Of course, my friend would not listen to me. His partner had just made him a million dollars - that's all he needed to know. So even though I plainly showed him his partner's incompetence and reliance on luck, he went ahead on a second deal with him. In hindsight, his partner was doing fine in a rapidly rising market that helped disguise his fraud and cluelessness. When the market crashed on the next deal, everything came out of the woodwork. If someone is making us good money, many people couldn't care less about the specific operational details or the strategy. Such indifference to red flags is the dream of a financial crook.

4. People forget every lesson taught in business school. If someone is making money or has previously earned money in the past, it's easier to ignore everything learned in business school finance courses. Similar to item number three, we are willing to believe anything from a wealthy person. "So you doodle lines on a chart of the S&P 500, and you can predict the way the market is heading. Sounds kind of fishy... but since you have so much money, I guess it must work."

I find it shocking how many stock pickers out there just say off-the-wall, wacky stuff that would get them an F in any finance course. Again, this happens in no other profession. If you asked a surgeon to find a kidney and he pointed to the heart, most of our jaws would drop in shock. In finance, the response depends. If he's a rich hedge fund manager, he could convince investors based on his wealth and past track record that a "heart" really is a "kidney." Not only would many fall for such an incredulous statement, but some would actually place him on a pedestal for his unconventional "analysis" and deep "insight." This sort of thing happens all the time.
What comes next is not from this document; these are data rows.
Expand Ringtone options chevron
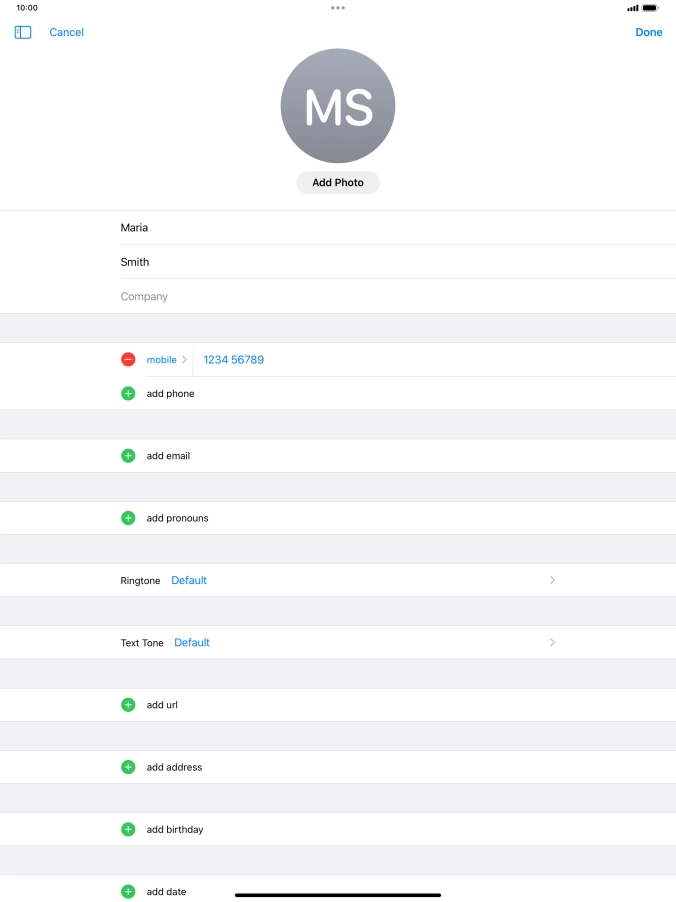 [x=552, y=580]
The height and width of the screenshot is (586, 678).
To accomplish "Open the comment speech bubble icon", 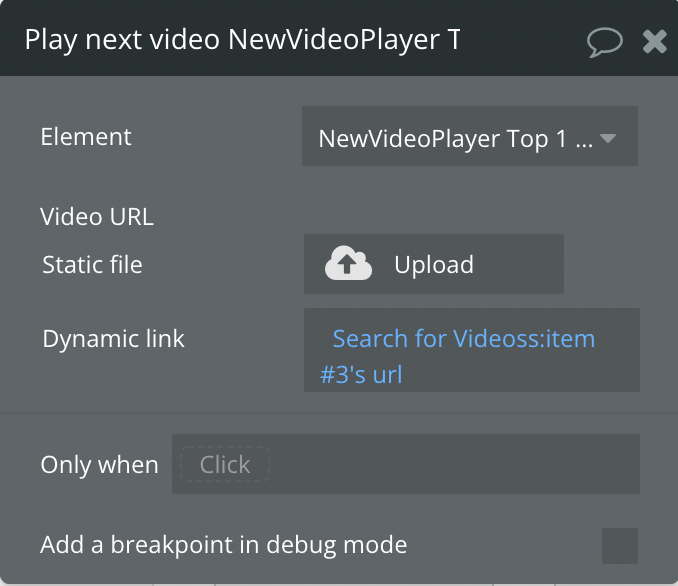I will click(604, 42).
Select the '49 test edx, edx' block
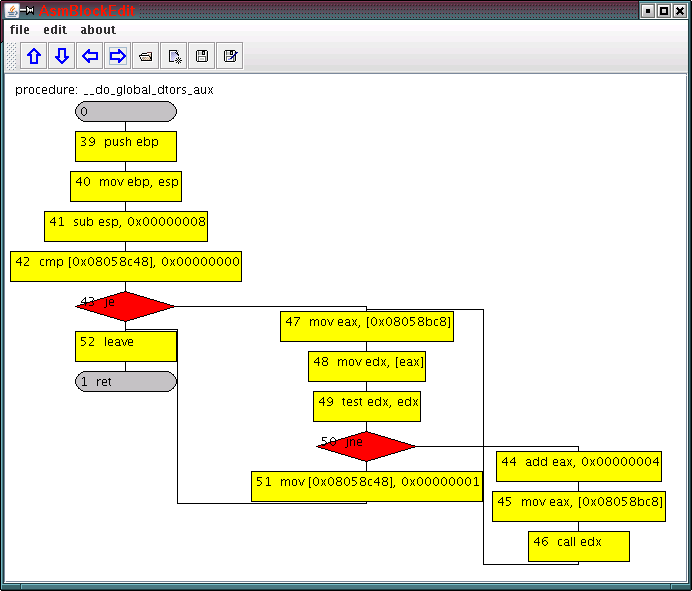The image size is (692, 591). (x=367, y=406)
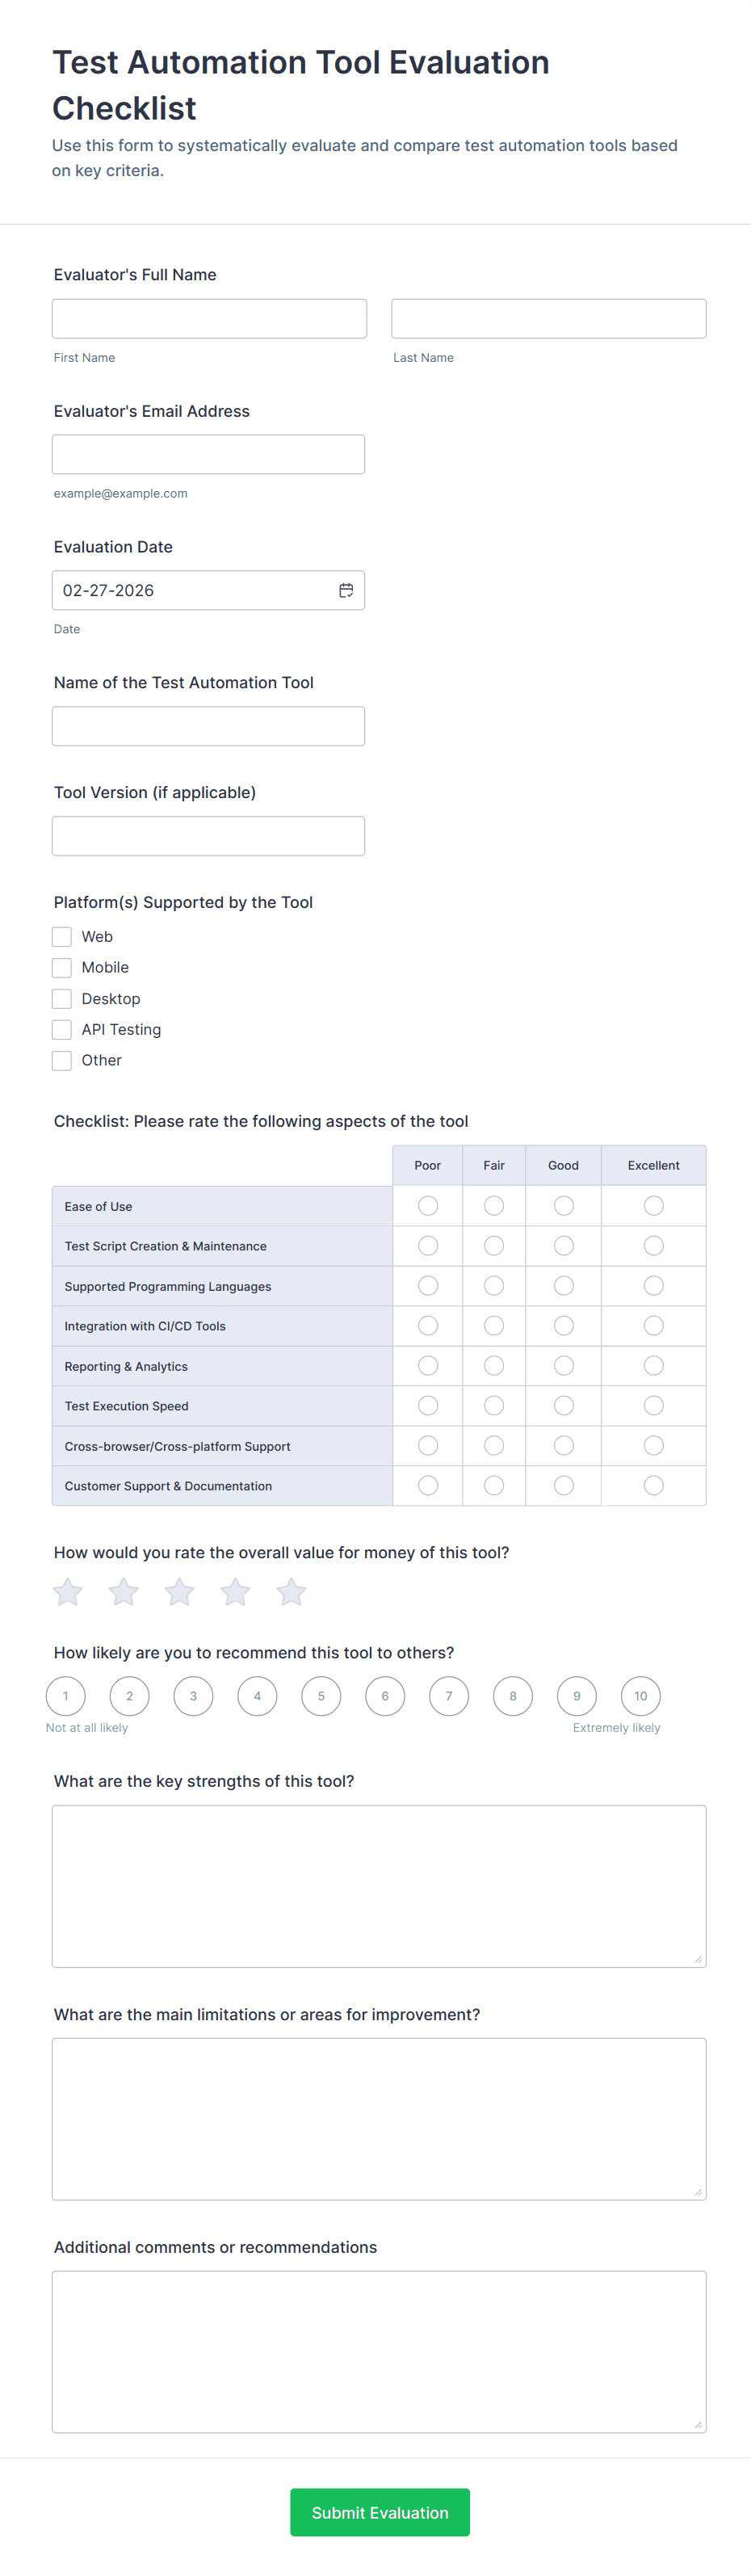Focus the Tool Version input
Viewport: 751px width, 2576px height.
click(x=208, y=836)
These four elements help fraud go a lot further than in most professions. And it's hard for us to resist some of these scams. How many people will look into the details and fire an asset manager who just earned them 75% returns, when maybe the return should have been 80%? Who can stand up to a super-wealthy fund manager and accuse him of being a charlatan based on financial theory? This is exactly happened with the Bernie Madoff scandal, as his consistent returns were practically impossible. The case was laid out in front of the SEC. Nobody listened - after all, Bernie was a super-successful investor.

It can be hard for investors to defend themselves, especially because we judge other professions similarly. You go to a doctor with a good reputation for helping patients; you don't assume that he was lucky. But in finance, someone with a good reputation might - believe or not - just be lucky, or worse yet, fraudulent.

My advice for avoiding many problems is simple: don't focus on someone's net worth for your investment decisions. Instead, consider their ideas and pretend that you heard them from the intern just starting his first day on the job. Does the idea still sound like a logical and reasonable investment plan? If so, then you should go for it; but if you're following advice on blind faith, you're potentially setting yourself up for disaster.